Scherza col cuoco/ La cucina filologica: ecco la vera ‘matriciana (e non amatriciana)

Sabato 10 Ottobre 2020 di Carlo Gizzi
Il ristorante Roma a Amatrice patria della ‘matriciana

L'AQUILA - Partiamo da un dato: secondo una indagine di Confesercenti condotta fra turisti stranieri che scelgono il Bel Paese per trascorrere le loro vacanze, la migliore cucina italiana si gusta in Abruzzo. In una scala da 1 a 10, il giudizio medio emerso dall’indagine è 9,06, il migliore in assoluto fra le regioni italiane.


Pur se saldamente fondata sui due pilastri che chiamiamo “cucina interna” (pasta, carne suina e ovina, aglio, zafferano, polenta, funghi, tartufi, legumi, patate, formaggi) e “cucina costiera” (pesce, pollame, olio, orticoli) ricercare la provenienza della maggior parte dei piatti storici abruzzesi è attività tutt’altro che facile: la nostra è una cucina in movimento a causa di continue correnti migratorie e immigratorie che, come “cerniera” tra nord e sud e in passato, confine tra lo Stato Pontificio e il Regno delle due Sicilie, l’Abruzzo ha da sempre vissuto. La cucina abruzzese rivela l’impronta degli eventi che hanno caratterizzato la sua storia come le invasioni barbariche e le incursioni sia da parte di popolazioni provenienti dall’area dei Balcani, che di genti di ceppo germanico provenienti dal Nord e Normanno, dal Sud.


Ma su un piatto, questo autore, non ha dubbi quanto a fedeltà filologica: la “matriciana” (n.b.: ‘matriciana e non amatriciana perché nell’antichità la città - appartenente al tenimento aquilano fintanto che con Regio Decreto del 1927 si avvertì la necessità di formare la provincia di Rieti - si nominava, nel gergo popolano, “La Matrice” e solo successivamente “Amatrice”).


Il piatto è molto antico e sicuramente risalente a epoche antecedenti alla data nella quale viene collocato il primo utilizzo in cucina (XIX sec.) del pomo d’oro: l’ortaggio di origini atzeche divenuto, successivamente, componente essenziale di questa celeberrima preparazione.


Nell’antichità, il piatto nasce grazie alla felice fusione di semplici ingredienti: lardo di maiale, pepe e pecorino. Prende forma, così, “lardo e cacio” altrimenti detto “gricja” (dal colore che prendeva la pasta per effetto del pepe o dal nome del toponimo confinante con Amatrice: Grisciano?). Per secoli questa, e solo questa, era la ‘matriciana. Successivamente, la fantasia delle donne e l’accresciuta disponibilità dei prodotti alimentari hanno contribuito a snaturarne la preparazione. Oggi c’è chi utilizza la conserva, chi il pomodoro fresco o le “bottiglie”. Qualcuno giura che la vera “amatriciana” si fa con la cipolla e il sedano, altri con l’aglio; c’è chi usa il prosciutto dolce, o lo speck, o mischia il formaggio al sugo!

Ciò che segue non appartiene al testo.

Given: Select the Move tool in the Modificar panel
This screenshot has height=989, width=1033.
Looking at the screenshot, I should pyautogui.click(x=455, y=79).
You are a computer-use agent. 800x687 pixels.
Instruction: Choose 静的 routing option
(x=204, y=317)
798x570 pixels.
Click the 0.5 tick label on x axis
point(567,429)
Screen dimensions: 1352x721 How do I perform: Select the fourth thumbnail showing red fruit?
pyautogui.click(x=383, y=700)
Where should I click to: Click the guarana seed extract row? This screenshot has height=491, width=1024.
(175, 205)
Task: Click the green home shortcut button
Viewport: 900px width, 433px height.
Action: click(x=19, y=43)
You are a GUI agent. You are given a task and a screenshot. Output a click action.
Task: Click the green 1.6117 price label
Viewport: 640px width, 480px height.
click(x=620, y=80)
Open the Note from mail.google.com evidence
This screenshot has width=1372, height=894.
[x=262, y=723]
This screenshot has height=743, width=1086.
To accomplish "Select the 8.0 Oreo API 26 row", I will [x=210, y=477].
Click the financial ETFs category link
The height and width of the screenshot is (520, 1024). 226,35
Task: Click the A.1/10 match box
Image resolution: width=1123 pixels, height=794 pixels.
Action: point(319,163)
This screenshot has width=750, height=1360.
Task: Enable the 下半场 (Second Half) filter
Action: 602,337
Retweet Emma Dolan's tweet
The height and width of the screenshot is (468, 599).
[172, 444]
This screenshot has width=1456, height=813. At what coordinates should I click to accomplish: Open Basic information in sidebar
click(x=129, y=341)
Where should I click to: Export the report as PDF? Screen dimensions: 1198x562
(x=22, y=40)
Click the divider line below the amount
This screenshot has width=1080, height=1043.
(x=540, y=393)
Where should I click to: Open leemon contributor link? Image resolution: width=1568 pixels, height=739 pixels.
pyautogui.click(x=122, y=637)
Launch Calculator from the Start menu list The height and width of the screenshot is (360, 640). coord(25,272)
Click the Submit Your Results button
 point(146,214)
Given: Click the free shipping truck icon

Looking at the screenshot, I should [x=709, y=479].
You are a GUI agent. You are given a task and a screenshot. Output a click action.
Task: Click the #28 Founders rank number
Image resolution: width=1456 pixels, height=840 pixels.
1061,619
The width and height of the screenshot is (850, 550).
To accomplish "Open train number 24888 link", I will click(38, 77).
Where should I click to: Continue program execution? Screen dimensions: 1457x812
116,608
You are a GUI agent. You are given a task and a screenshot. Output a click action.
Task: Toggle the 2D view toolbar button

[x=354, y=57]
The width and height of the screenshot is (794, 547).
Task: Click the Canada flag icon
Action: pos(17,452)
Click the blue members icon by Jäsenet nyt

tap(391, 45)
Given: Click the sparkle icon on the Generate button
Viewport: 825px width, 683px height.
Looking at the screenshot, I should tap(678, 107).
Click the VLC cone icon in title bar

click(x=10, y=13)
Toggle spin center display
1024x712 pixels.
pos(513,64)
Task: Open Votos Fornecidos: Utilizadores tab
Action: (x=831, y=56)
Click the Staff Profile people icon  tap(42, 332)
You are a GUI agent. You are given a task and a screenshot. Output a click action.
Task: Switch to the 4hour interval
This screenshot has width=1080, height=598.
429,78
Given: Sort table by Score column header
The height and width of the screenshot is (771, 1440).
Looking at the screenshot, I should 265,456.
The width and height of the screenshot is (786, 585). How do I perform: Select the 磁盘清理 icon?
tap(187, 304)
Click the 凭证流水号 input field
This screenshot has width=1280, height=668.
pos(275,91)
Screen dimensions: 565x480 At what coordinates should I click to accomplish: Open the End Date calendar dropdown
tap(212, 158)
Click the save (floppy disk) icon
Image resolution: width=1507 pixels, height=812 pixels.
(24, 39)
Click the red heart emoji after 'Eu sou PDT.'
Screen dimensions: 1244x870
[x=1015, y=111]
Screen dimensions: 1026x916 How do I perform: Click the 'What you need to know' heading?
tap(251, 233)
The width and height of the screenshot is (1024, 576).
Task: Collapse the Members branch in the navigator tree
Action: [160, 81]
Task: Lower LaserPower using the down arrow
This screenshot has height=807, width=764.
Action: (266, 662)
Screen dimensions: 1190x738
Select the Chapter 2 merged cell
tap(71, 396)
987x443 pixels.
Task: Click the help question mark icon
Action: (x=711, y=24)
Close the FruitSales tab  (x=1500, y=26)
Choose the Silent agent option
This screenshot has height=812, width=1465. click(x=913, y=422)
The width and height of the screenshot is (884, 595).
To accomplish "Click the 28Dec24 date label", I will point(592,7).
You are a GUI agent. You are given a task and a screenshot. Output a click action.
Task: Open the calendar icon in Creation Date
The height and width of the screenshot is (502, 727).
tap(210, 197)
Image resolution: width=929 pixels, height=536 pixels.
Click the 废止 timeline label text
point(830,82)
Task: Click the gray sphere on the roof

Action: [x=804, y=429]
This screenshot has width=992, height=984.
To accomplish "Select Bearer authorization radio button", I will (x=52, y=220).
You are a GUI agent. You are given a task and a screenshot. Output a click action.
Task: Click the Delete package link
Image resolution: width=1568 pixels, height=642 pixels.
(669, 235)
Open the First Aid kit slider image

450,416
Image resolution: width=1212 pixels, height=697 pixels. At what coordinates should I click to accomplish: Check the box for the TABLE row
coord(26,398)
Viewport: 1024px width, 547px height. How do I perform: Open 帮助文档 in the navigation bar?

Sta di fatto che la ‘matriciana è una cosa semplice, ma seria. Si fa con pochissimi ingredienti, purché siano giusti, genuini e di qualità. Anche quando apparteneva all’Abruzzo, ad Amatrice la fanno così:

LA RICETTA
Si priva il guanciale, non troppo stagionato, delle parti gialle, si toglie il pepe e si taglia a pezzi non troppo piccoli; li si adagia in una padella (possibilmente di ferro) già rovente e lì si lasciano andare, aggiungendo un cucchiaino di Olio, fintanto che il grasso non diventi trasparente e croccante. A questo punto fanno sfumare con pochissimo vino. Un profumo intenso e saporito si diffonderà per tutta la cucina: è il segnale che deve essere “gettato” il pomodoro; prima, però, si tolgono i ciccioli di guanciale croccanti e si tengono al caldo.
Mentre il pomodoro si addensa, si lessa la pasta al dente, quindi la si condisce non dimenticando i ciccioli croccanti, una bella nevicata di pecorino stagionato e una nuvoletta di pepe appena macinato.
Oplà: la ‘matriciana filologica è pronta!